Keterbukaan karyawan tidak sama dengan buka-bukaan. Keterbukaan lebih pada dorongan karyawan untuk memberi informasi pada siapapun yang berkaitan dengan pekerjaan. Misalnya tentang konsep diri, gagasan, kritisi dsb. Sementara buka-bukaan dicerminkan dengan membuka apapun tentang diri dan organisasinya sekalipun tak ada kaitannya dengan profesi yang bersangkutan. Keduanya lazim dilakukan asalkan tentu saja bersifat proporsional. Jangan sampai hanya karena masalah penyampaiannya yang kurang tepat, misalnya kasar dan tak mengenal waktu dan tempat maka timbul konflik dengan orang lain.

       Keterbukaan karyawan kaitannya dengan organisasi memiliki beberapa kegunaan. Pertama, organisasi memeroleh masukan yang berharga dalam konteks pengembangan organisasi. Misalnya mulai dari misi hingga program. Kedua, terjadi proses pengembangan potensi diri setiap karyawan. Walaupun dalam bentuk keluhan karyawan asalkan beralasan logis. Dengan demikian karyawan selalu terpacu untuk bersifat terbuka dalam segala hal yang menyangkut organisasi dan pekerjaannya. Dan ketiga, pada gilirannya keterbukaan menjadi salah satu bentuk artifak budaya organisasi.

        Sebagai budaya organisasi dan sekaligus budaya kerja, keterbukaan karyawan bisa menjadi modal sosial di tubuh organisasi. Dengan keterbukaan akan terjalin jejaring sosial dalam bentuk koordinasi kerja sesama mitra kerja, saling memercayai, menghormati, dan empati sosial. Kecurigaan dan keegoan bisa dikurangi dengan penerapan sifat keterbukaan. Malah yang terjadi adalah semakin berkembangnya proses pekerjaan yang sinerjis. Dengan demikian mutu pekerjaan akan semakin baik lagi dan kinerja perusahaan akan semakin tinggi.

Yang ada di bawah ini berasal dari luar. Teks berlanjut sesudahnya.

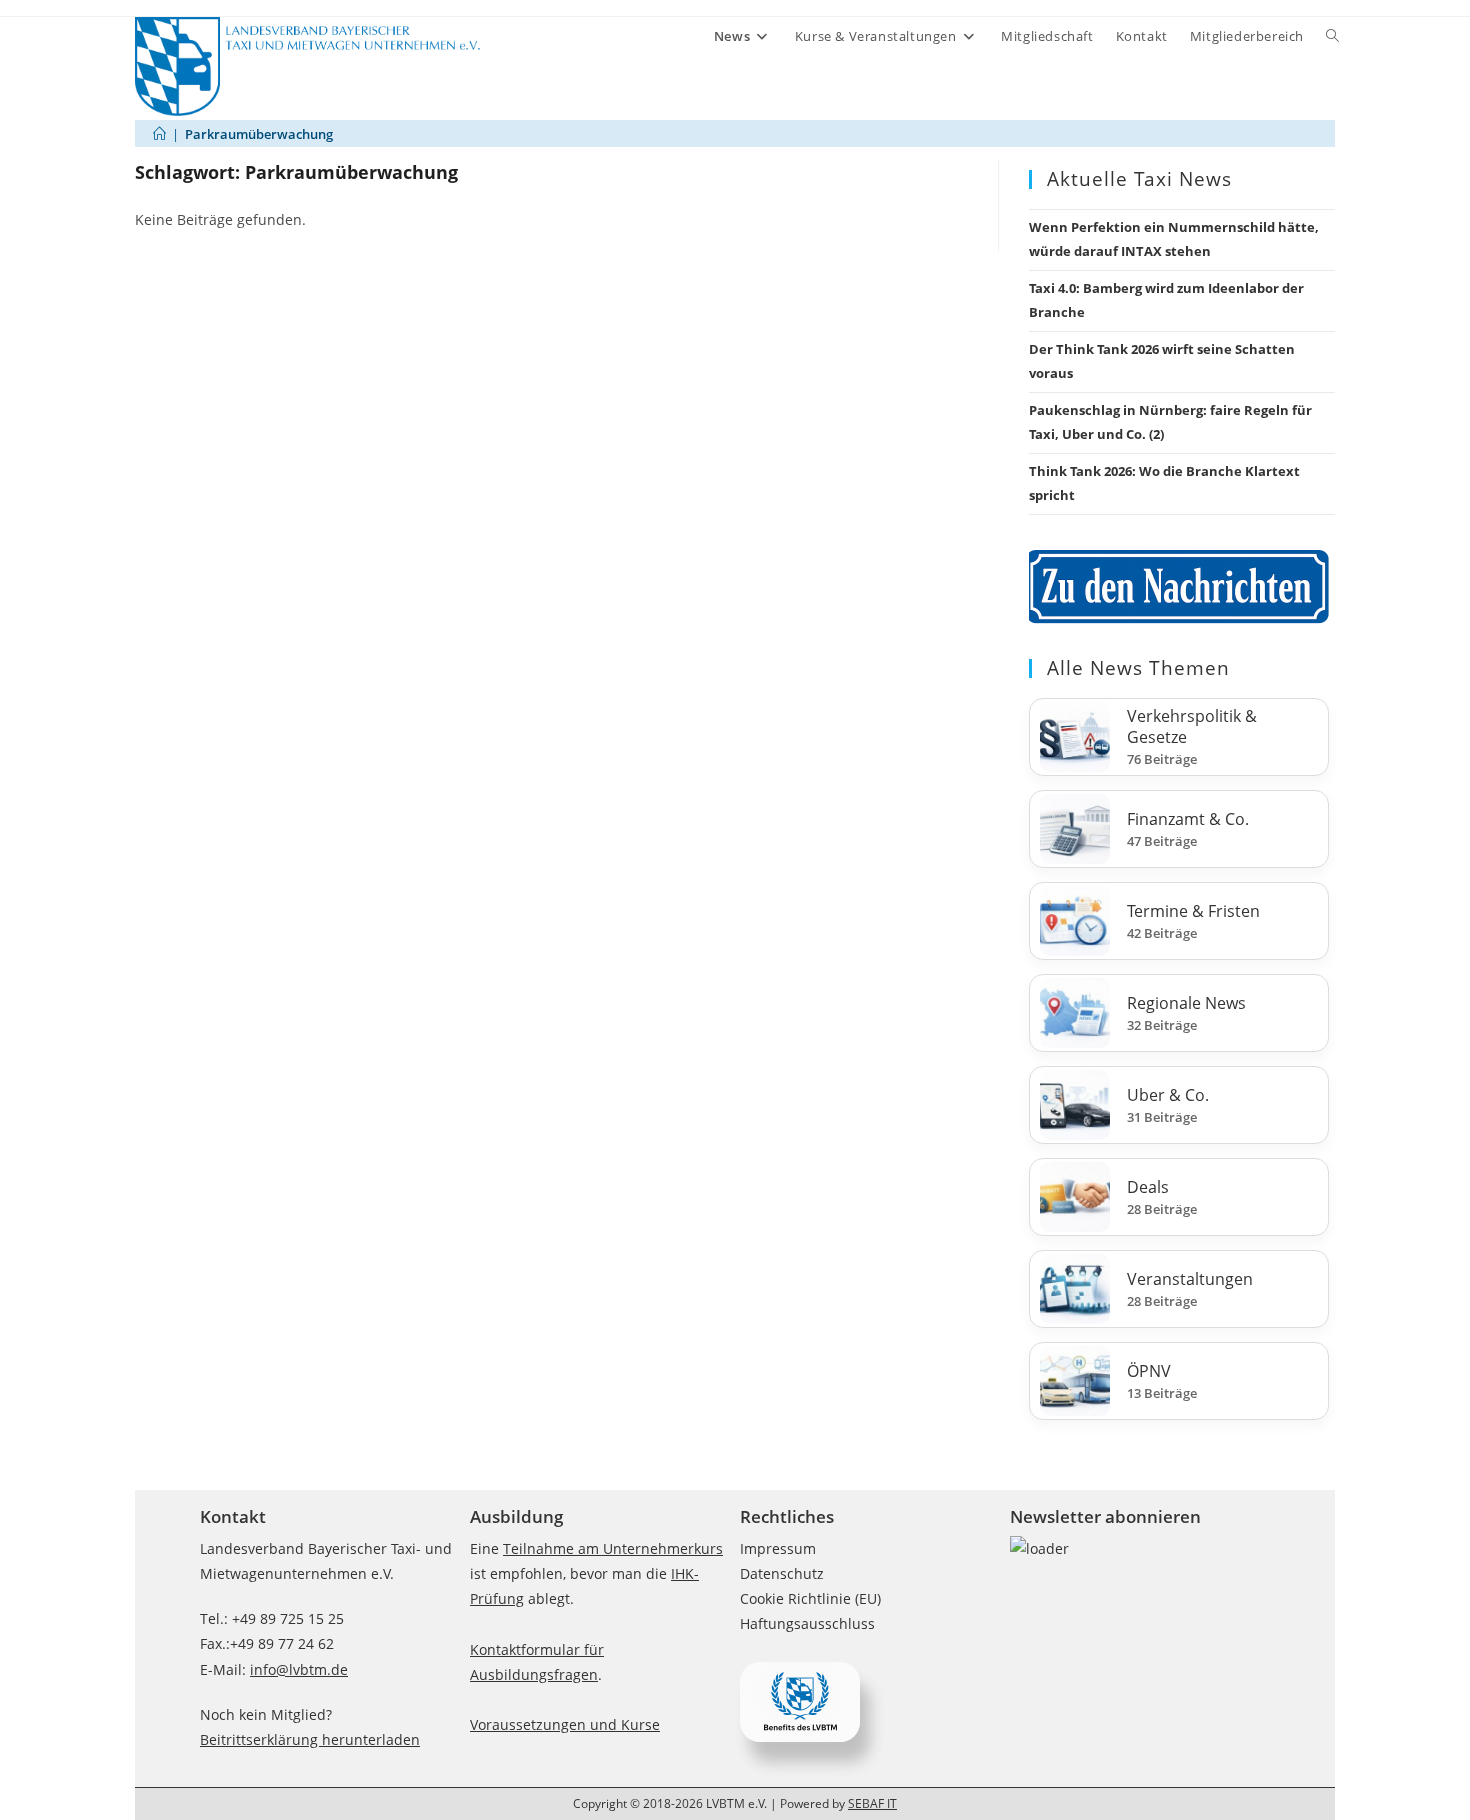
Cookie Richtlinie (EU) (810, 1598)
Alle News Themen (1138, 668)
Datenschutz (782, 1573)
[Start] (159, 134)
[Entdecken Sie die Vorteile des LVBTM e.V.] (800, 1700)
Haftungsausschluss (807, 1623)
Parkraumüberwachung (259, 134)
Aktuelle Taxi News (1139, 179)
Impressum (778, 1548)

        Organisasi atau perusahaan sebaiknya mengembangkan budaya keterbukaan ini. Istilahnya tak ada rahasia diantara elemen perusahaan asalkan yang berkait dengan kemajuan perusahaan. Untuk itu maka perusahaan, mulai manajemen puncak hingga manajer, perlu memberi teladan kepada semua karyawan. Mereka siap menerima masukan karyawan sekalipun berbentuk kritik. Selain itu perusahaan membuka kesempatan untuk karyawan mengikuti pelatihan-pelatihan tentang kepribadian, kepemimpinan, komunikasi, keorganisasian, dsb. Semua dikemas dalam paket pengembangan sumberdaya manusia perusahaan. Tentu saja perusahaan pun harus menempatkan sifat keterbukaan ini sebagai salah satu unsur penilaian bagi pengembangan karir karyawan. Dengan demikian tiap karyawan akan terpacu untuk selalu meningkatkan mutu konsep dirinya.